After discussion with Devaraj and Owen, I summarize the approach here:
- Child.java can have cleanup code in finally block. This will make sure that the cleanup will happen if the failure is because of Exception/Error, this will cover a majority of cases.
- Any other type of fail or kill of the attempt makes it FAILED_UNCLEAN or KILLED_UNCLEAN. JobTracker will launch a separate cleanup task for FAILED_UNCLEAN and KILLED_UNCLEAN attempts. The cleanup task will take the attempt to FAILED or KILLED
- JT stops launching cleanup tasks for attempts once job succeeds/fails. As Devaraj told, this also means that the job level cleanup task (OutputCommitted.cleanupJob) has run, with the assumption that the job level cleanup has cleaned all garbage up.
Two approches here:
1. We can use the same attempt for launching the cleanup. Here, the same attempt will launched with starting state as *_UNCLEAN, instead of UNASSIGNED. When the cleanup is successful, it will go to FAILED or KILLED. If it fails, it will be left in *_UNCLEAN state.

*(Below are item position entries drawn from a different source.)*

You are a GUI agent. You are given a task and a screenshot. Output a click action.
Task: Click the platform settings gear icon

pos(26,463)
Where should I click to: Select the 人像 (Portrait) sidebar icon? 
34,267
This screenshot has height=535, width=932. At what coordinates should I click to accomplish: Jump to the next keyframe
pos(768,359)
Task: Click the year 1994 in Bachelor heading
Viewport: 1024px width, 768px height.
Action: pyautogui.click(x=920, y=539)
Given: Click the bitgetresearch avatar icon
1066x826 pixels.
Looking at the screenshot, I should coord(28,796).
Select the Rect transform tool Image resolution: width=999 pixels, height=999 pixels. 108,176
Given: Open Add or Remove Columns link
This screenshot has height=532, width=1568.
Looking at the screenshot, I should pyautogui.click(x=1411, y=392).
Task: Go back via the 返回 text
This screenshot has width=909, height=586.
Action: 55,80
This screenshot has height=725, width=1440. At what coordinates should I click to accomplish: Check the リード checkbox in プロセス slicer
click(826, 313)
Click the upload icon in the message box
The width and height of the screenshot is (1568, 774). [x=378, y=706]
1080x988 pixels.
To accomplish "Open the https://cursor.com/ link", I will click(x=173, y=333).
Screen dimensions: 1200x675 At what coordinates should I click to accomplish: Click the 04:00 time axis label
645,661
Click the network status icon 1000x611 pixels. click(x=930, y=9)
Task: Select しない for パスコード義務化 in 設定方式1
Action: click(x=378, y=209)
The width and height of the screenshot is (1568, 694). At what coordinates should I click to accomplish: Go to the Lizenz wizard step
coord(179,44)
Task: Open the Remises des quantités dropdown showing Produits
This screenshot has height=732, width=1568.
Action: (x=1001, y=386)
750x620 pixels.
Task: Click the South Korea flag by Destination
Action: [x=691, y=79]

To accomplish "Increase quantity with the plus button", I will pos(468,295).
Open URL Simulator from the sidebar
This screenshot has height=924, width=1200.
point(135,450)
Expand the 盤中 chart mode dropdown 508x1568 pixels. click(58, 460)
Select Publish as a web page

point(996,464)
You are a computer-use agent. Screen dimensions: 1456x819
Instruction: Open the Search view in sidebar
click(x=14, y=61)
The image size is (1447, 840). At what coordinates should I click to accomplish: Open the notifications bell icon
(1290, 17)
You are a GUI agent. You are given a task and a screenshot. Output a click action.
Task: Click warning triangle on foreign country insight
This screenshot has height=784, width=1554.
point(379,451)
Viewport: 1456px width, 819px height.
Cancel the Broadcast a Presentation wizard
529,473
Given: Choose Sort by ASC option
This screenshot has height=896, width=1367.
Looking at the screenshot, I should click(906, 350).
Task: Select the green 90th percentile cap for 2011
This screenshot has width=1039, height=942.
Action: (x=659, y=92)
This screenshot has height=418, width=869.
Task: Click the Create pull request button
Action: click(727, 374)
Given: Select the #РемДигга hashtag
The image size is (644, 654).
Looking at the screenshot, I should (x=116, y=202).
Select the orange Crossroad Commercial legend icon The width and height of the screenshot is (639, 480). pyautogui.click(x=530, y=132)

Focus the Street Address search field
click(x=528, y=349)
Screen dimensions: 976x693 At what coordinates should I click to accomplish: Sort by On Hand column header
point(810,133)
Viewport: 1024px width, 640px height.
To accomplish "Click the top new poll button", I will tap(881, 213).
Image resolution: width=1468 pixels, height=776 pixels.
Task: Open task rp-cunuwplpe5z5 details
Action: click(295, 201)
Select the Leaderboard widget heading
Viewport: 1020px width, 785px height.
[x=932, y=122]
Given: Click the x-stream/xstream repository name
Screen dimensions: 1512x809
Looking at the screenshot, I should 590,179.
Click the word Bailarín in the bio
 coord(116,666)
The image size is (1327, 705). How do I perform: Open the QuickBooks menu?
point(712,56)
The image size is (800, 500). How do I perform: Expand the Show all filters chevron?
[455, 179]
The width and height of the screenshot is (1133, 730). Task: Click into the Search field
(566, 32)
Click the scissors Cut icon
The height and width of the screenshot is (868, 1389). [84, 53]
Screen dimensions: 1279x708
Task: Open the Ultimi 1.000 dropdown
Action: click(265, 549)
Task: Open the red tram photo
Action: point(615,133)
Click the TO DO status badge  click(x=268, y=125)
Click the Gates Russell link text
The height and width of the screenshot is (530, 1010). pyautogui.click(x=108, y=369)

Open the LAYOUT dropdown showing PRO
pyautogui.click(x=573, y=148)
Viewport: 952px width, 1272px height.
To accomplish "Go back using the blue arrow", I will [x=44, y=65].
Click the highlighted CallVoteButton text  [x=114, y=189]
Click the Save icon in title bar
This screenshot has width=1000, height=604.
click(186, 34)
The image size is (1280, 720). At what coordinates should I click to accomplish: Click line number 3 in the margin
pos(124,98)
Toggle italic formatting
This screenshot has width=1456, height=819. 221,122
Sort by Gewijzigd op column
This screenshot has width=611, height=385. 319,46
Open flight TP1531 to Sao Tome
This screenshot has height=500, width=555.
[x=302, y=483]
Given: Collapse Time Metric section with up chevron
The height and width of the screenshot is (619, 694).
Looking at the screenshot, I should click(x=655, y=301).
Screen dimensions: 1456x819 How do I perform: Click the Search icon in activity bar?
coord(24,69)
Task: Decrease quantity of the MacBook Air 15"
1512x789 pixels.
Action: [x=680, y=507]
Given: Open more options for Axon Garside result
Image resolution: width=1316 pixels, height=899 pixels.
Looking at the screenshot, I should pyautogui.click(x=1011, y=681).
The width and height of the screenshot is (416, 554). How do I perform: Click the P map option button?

We would need additional logic for scheduler to handle retries, if needed.
2. Have a separate tip for doing the cleanup. Associate the cleanup tip with failed/killed attempt, by passing the attempt_id through configuration.
Once the tip succeeds ( after four retry attempts, by default), it will move the corresponding attempt to FAILED or KILLED. If the tip fails, it will leave the attempt in *_UNCLEAN state.